▶ WHAT IS NEEDED
Please write out the lines below, from the line containing "Image resolution: width=736" through the line containing "This screenshot has width=680, height=506.", both included.

[Pixel coordinate grounding records]
Start of Block

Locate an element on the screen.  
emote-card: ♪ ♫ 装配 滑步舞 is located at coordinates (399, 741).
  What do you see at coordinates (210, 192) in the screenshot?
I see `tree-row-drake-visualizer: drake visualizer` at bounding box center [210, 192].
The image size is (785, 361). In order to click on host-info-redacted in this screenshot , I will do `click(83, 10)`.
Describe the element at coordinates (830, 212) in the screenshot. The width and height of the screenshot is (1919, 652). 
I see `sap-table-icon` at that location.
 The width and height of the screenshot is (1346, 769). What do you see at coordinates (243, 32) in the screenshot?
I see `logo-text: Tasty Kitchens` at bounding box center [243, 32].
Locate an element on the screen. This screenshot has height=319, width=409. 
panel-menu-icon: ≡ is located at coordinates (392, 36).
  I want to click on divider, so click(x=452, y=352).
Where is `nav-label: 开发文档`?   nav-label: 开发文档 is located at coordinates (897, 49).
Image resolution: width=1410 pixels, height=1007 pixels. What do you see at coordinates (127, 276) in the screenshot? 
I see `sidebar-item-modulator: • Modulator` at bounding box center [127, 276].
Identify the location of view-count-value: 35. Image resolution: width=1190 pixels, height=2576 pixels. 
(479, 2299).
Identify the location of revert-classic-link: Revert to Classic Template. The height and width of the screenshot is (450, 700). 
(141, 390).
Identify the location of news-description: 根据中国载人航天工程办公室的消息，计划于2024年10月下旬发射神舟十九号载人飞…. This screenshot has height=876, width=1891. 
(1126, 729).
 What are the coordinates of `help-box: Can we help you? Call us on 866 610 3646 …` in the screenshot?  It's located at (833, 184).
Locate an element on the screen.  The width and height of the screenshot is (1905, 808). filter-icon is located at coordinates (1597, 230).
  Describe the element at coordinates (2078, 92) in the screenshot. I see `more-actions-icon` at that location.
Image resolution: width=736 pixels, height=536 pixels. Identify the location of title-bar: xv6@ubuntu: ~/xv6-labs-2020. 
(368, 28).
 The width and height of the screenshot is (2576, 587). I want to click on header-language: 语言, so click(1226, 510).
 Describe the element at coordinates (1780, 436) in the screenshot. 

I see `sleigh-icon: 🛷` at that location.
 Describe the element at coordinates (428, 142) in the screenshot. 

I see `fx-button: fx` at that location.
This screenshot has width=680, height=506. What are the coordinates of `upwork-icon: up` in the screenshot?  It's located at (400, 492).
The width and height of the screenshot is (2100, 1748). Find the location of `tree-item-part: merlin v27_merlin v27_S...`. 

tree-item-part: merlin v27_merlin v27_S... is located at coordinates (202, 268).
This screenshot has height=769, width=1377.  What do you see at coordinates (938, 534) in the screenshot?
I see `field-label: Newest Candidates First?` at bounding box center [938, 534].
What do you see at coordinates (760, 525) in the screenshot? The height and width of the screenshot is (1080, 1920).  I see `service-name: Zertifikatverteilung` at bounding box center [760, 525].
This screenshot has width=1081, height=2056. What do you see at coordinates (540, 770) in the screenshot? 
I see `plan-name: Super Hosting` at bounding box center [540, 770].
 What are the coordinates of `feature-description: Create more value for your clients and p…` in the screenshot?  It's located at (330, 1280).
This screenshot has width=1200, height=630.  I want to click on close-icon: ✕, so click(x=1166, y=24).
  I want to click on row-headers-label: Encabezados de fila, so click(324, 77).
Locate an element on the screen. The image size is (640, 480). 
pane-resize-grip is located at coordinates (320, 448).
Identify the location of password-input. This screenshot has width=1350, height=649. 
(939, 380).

End of Block

▶ TASK ANSWER
Image resolution: width=736 pixels, height=536 pixels. Identify the location of title-bar: xv6@ubuntu: ~/xv6-labs-2020. 
(368, 28).
 The width and height of the screenshot is (2576, 587). I want to click on header-language: 语言, so click(1226, 510).
 Describe the element at coordinates (1780, 436) in the screenshot. 

I see `sleigh-icon: 🛷` at that location.
 Describe the element at coordinates (428, 142) in the screenshot. 

I see `fx-button: fx` at that location.
This screenshot has width=680, height=506. What are the coordinates of `upwork-icon: up` in the screenshot?  It's located at (400, 492).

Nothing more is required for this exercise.